WHAT THE TASK ASKS:
Your task is to return, word for word, only the lines from the line with "The image size is (724, 543)." through the close of the data. Exclude all pictures.

DATASET EXTRACT:
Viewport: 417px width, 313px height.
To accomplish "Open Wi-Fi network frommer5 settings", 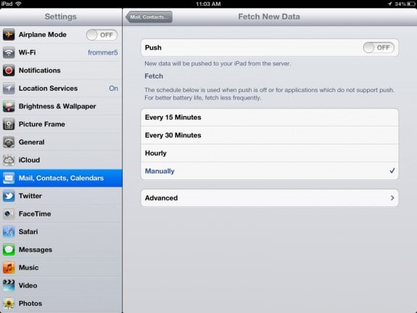I will click(x=61, y=52).
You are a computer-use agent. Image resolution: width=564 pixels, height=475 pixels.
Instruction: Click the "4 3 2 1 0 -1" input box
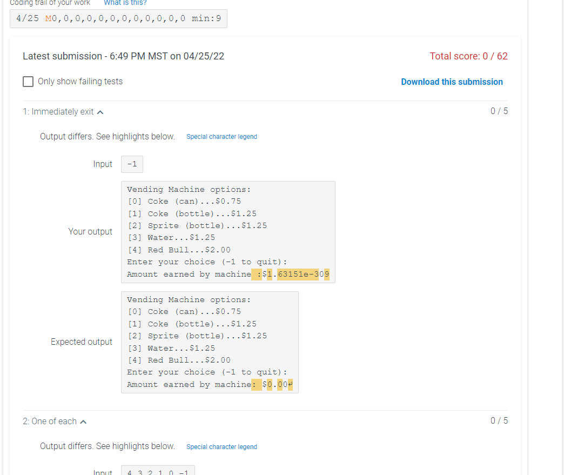(x=157, y=471)
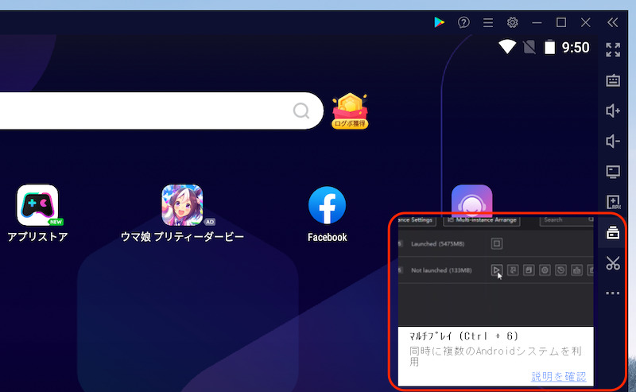This screenshot has height=392, width=636.
Task: Select the scissors screenshot tool
Action: 613,263
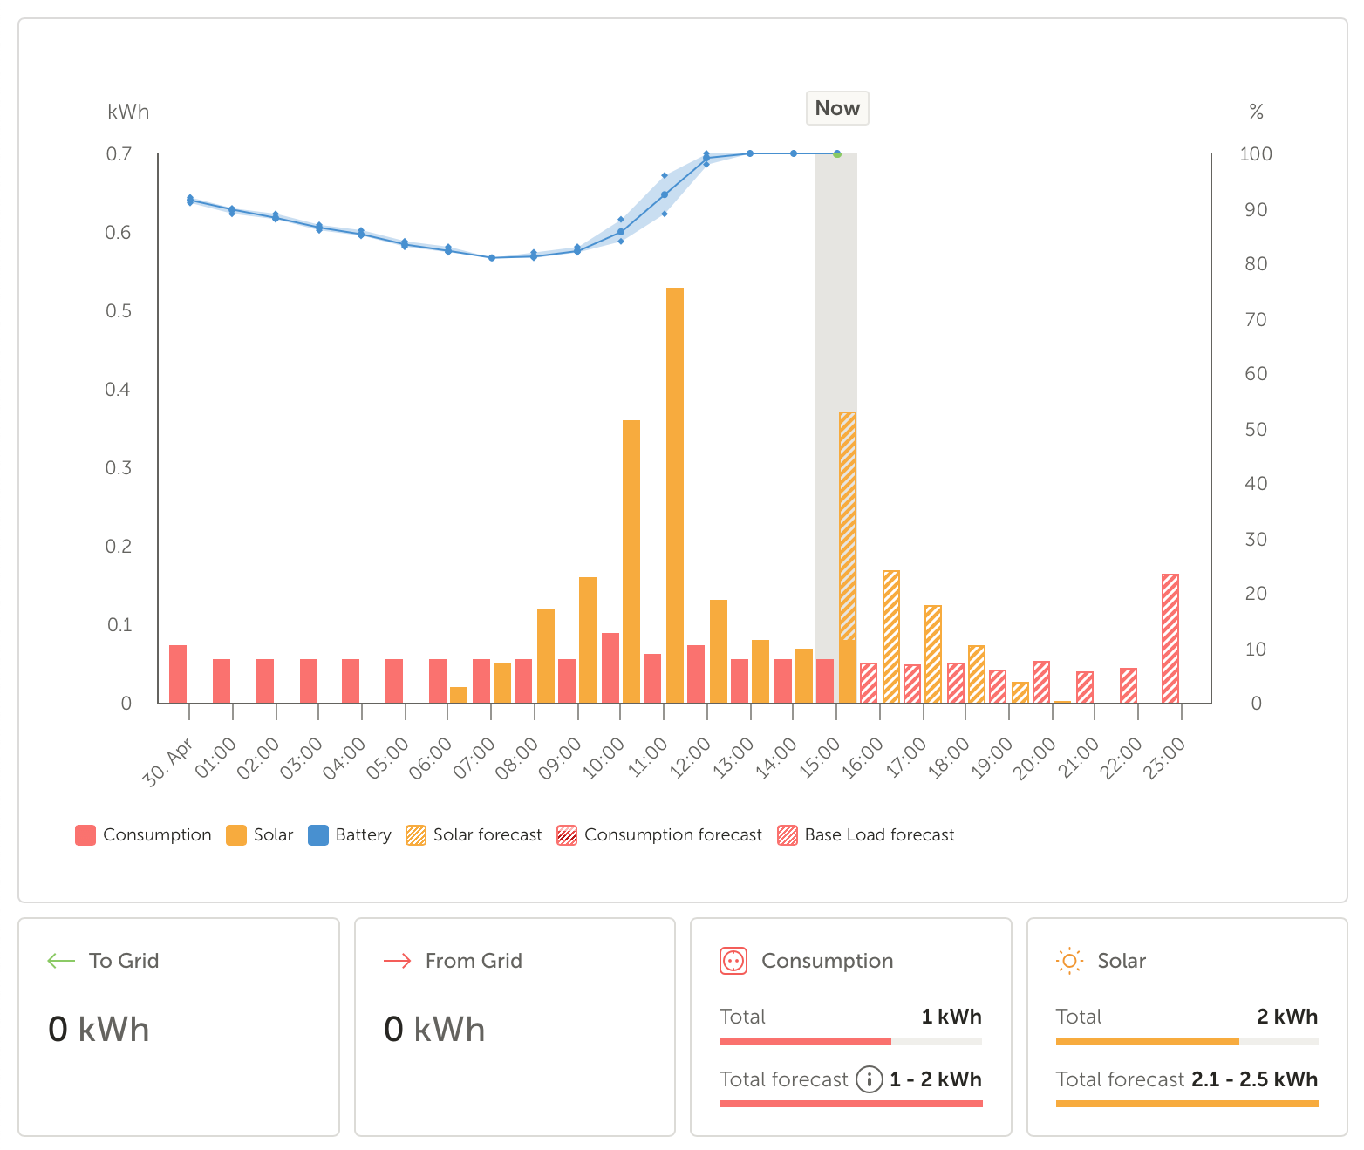Click the Consumption socket icon

733,961
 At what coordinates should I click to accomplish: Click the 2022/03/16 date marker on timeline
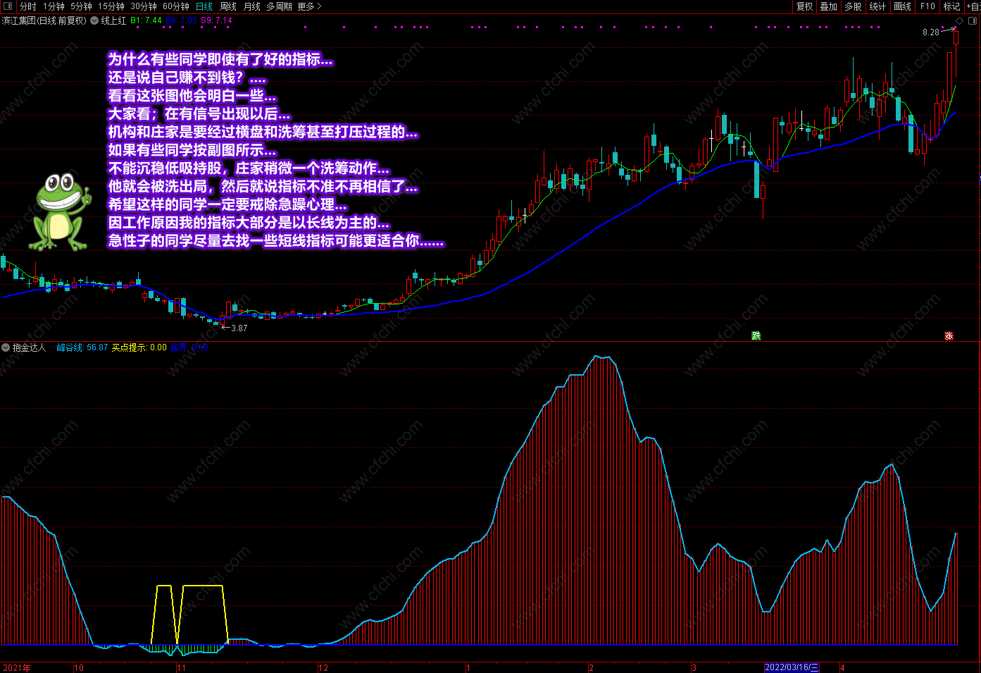click(792, 667)
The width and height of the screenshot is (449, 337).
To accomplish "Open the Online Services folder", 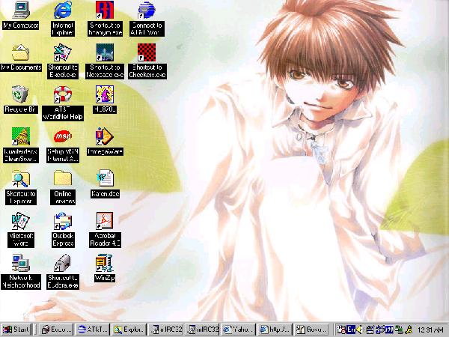I will 63,180.
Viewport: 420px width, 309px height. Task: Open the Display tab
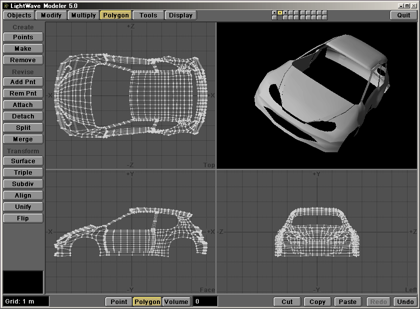[180, 15]
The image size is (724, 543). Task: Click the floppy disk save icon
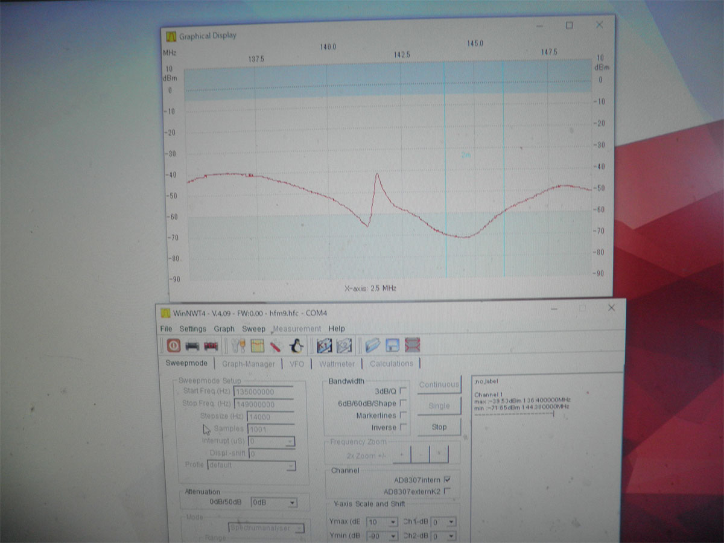pyautogui.click(x=393, y=346)
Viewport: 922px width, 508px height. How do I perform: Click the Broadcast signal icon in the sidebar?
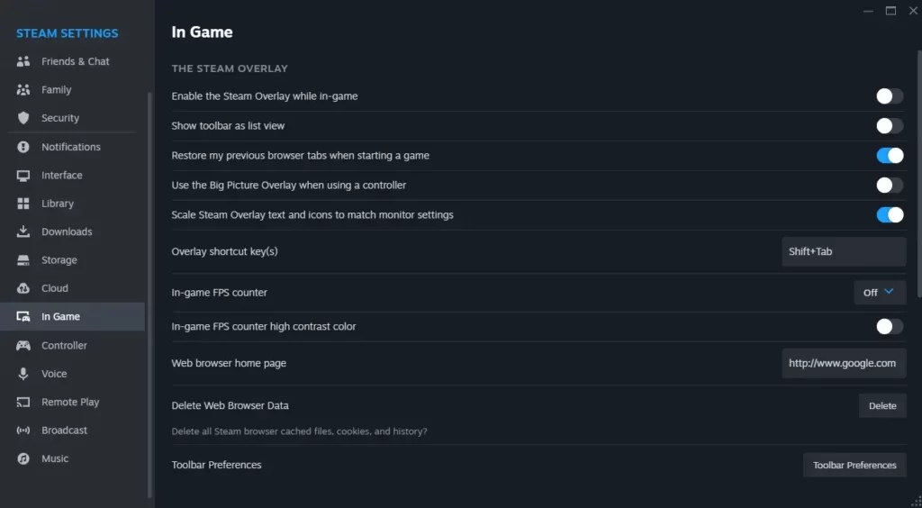[23, 431]
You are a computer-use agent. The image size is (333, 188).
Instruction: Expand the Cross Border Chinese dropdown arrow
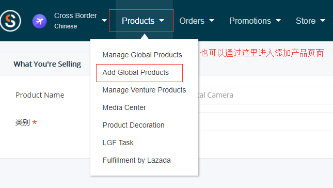coord(104,21)
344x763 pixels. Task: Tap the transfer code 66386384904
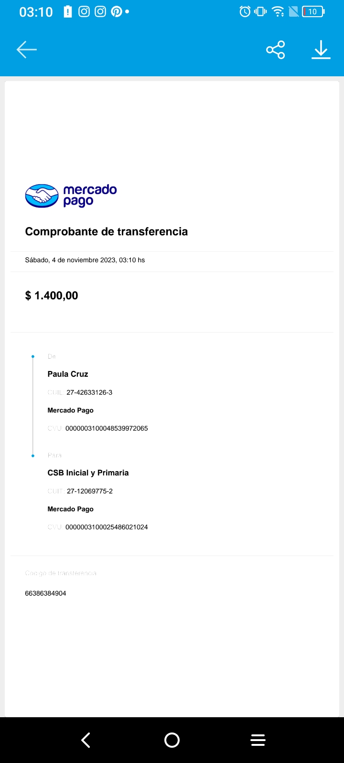[45, 593]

ANSWER BOX:
The image size is (724, 543). Task: Click the floppy disk save icon
pyautogui.click(x=393, y=346)
Viewport: 922px width, 508px height. How do I perform: Click the Broadcast signal icon in the sidebar?
[23, 431]
You are a computer-use agent. The image size is (333, 188).
Instruction: Expand the Cross Border Chinese dropdown arrow
coord(104,21)
344x763 pixels. Task: Tap the transfer code 66386384904
[45, 593]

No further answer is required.